Ventura County Sheriff Jim Fryhoff is reading in Spanish, alongside Assemblymember Jacqui Irwin, to children under the age of five at Ruben Castro Center in Moorpark.
It’s part of a bigger First 5 Ventura campaign called Take 5 and Read to Kids! to help raise awareness about the importance of early childhood literacy for the more than 55,000 children in Ventura County. Fryhoff said reading to young children is important to set them up for success.
"In the first few years, children are learning to read. After that, they're reading to learn. So if they don't know how to read, they're going to be missing out after about fourth grade on," said Fryhoff. "So it's really important to have that early childhood literacy, to make sure families are reading books to their children routinely, to make it a habit every day to read a book to your children so that they set them up for success for the future."

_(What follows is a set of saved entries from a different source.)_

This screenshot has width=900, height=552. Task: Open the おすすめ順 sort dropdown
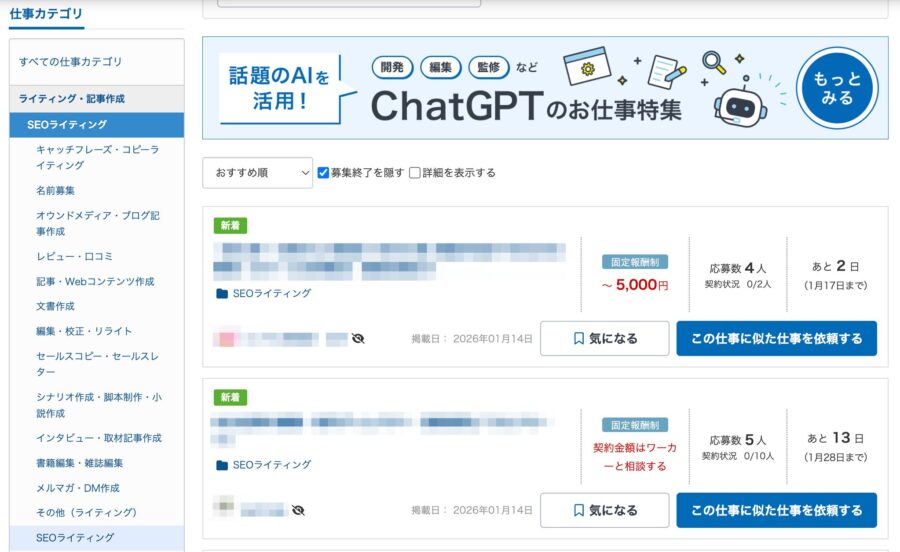(x=257, y=173)
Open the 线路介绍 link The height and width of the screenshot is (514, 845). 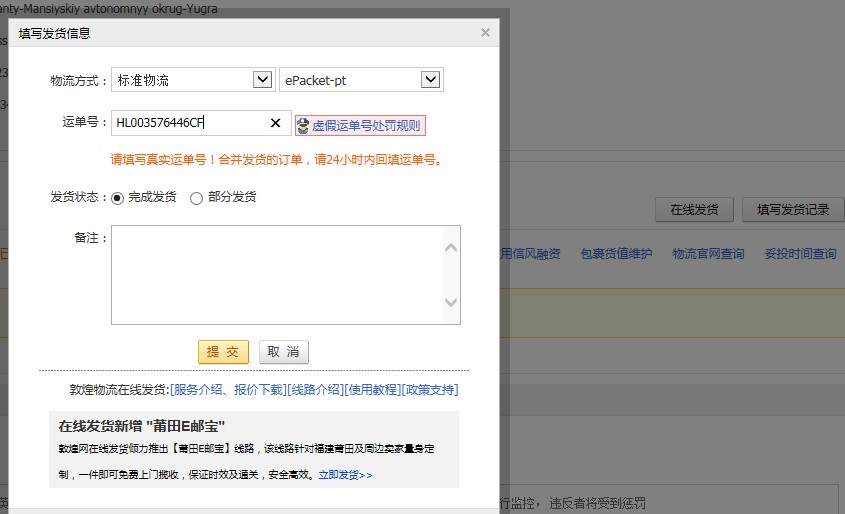coord(314,390)
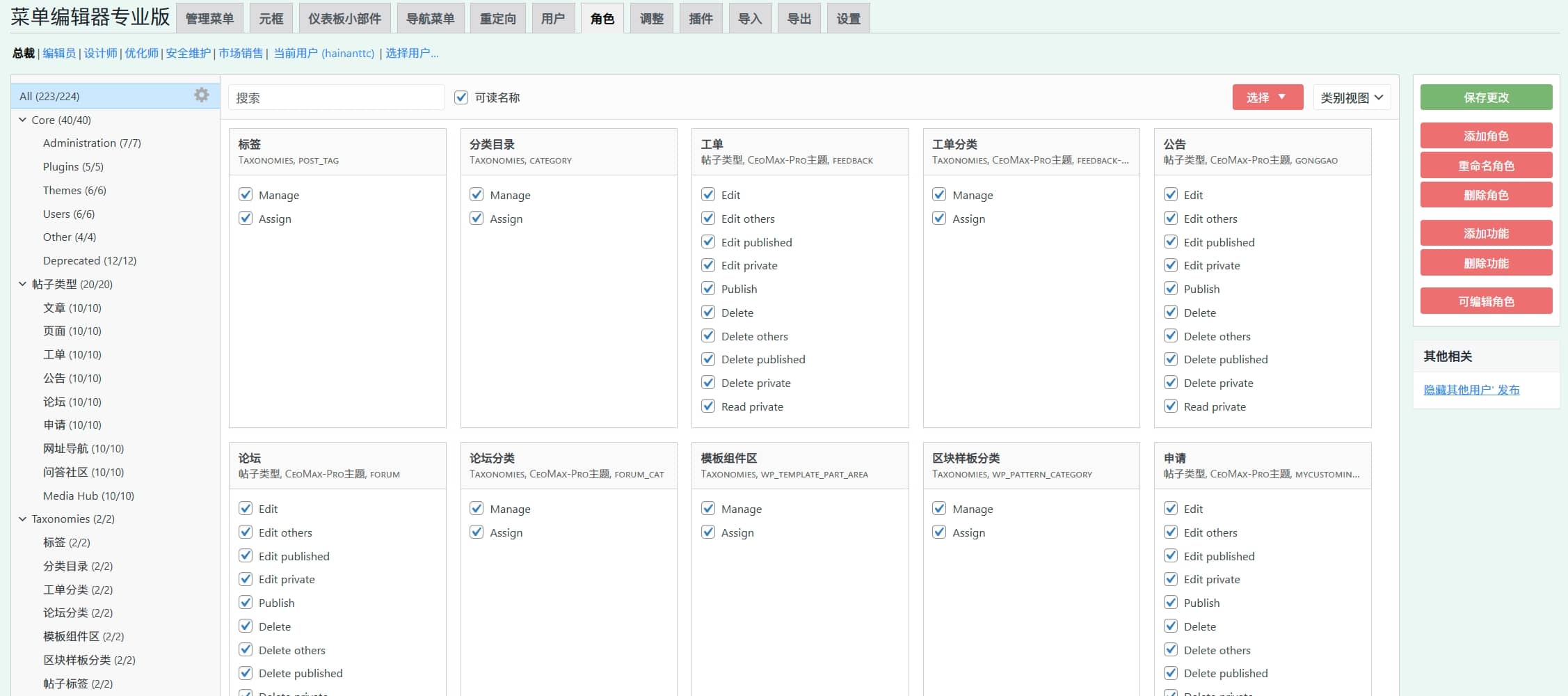The height and width of the screenshot is (696, 1568).
Task: Click the green 保存更改 button
Action: coord(1486,97)
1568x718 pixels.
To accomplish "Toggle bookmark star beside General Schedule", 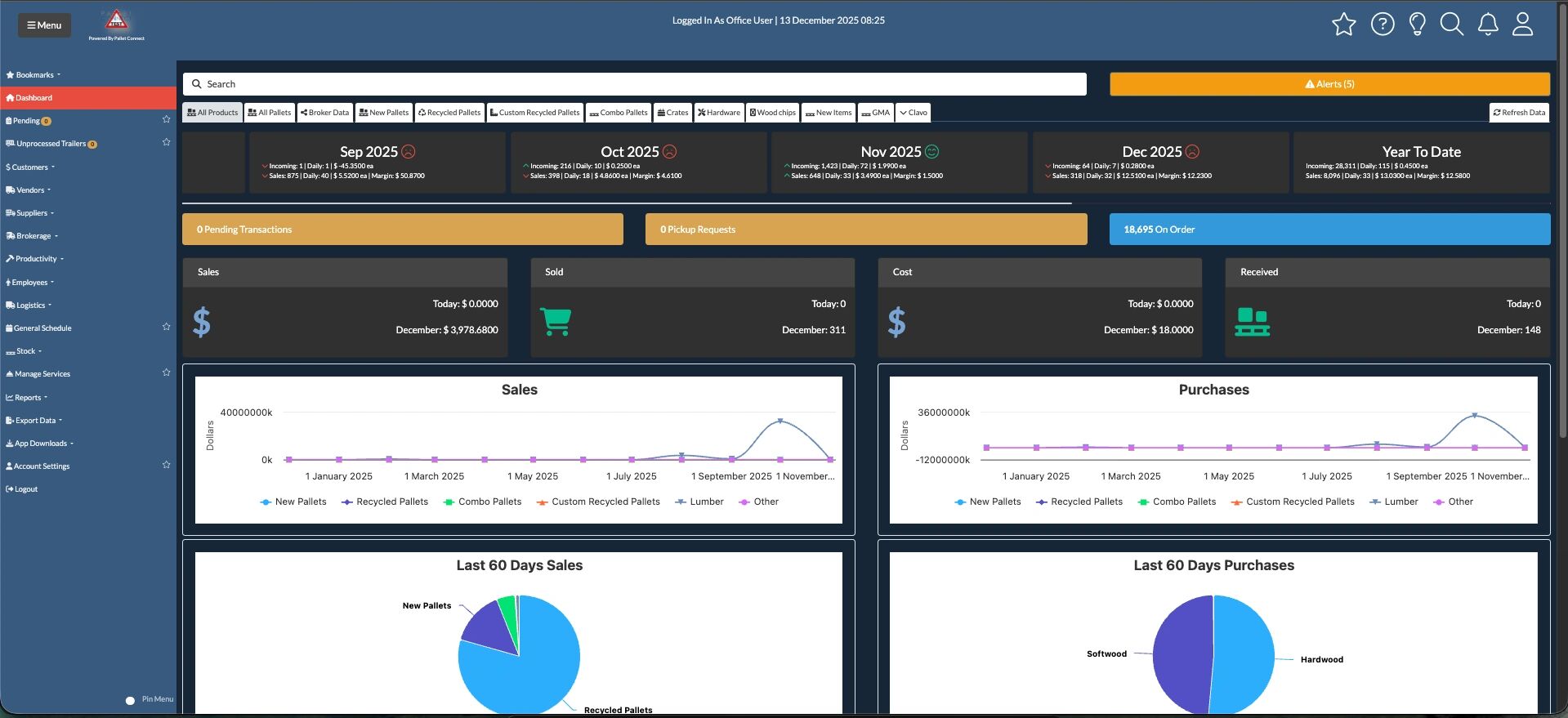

Fryhoff added that it's also a good way to build positive relationships between law enforcement and families.
"They need to know they can come to us for help, that we're here to protect them," he said.
At a time when many federally funded early education programs are threatened by closure, Democratic Assemblymember Jacqui Irwin of Thousand Oaks said that it’s critical to expose children to language so they are ready when they go to school.
"It is critically important to have high-quality early education programs so that everybody can start at the starting line when they start their kindergarten year, so it's absolutely appalling to hear that there might be cuts in these very, very critical early education programs," said Irwin.
First 5 is funded at a state level—actually by the tax on tobacco—and Lysa Urban from First 5 Ventura County said investing in the first five years of a child’s life is critical for their social, emotional and learning skills.
"We know that 90% of a child's brain develops before age five. So that's the ideal and best time to make sure we talk, read, and sing with children from birth to age five when they head to kindergarten," said Urban.
"If you will read to them a minimum of five minutes a day, they will have heard 300,000 more words by the time they start kindergarten. And while we are not being directly impacted by the federal cuts, we are impacted by the families that we serve collaboratively, which means that First Five will be working even more so with the same limited resources to support the families throughout Ventura County," she said.
Members of the public with children age 5 and younger are invited to attend Take 5 and Read to Kids! storytimes with a celebrity reader at select First 5 Ventura County Neighborhoods for Learning (NfL) sites as well as local libraries during their regularly scheduled storytimes:
• Rio Plaza Elementary (NfL classroom), 3300 Cortez St., Oxnard, May 2 at 9:30 a.m.
• Ruben Castro Center (NfL classroom), 612 B. Spring Rd. Suite 401, Moorpark, May 2 at 9:30 a.m.
• Sespe Elementary (NfL classroom), 627 Sespe Ave., Fillmore, May 2 at 9:30 a.m.
• E.P. Foster Library on Monday, May 5 at 10:30 a.m.
• Port Hueneme Ray D. Prueter Library on Tuesday, May 6 at 10:30 a.m.
• Fillmore Library on Wednesday, May 7 at 10:30 a.m.
• Hill Road Library on Wednesday, May 7 at 10:30 a.m.
• Ojai Library on Wednesday, May 7 at 10:30 a.m.
• Santa Paula Library/Blanchard Community Library on Wednesday, May 7 at 10:30 a.m.
• Thousand Oaks Brimhall Library on Thursday, May 8 at 10:15 a.m.
• Camarillo Library on Thursday, May 8 at 10:30 a.m.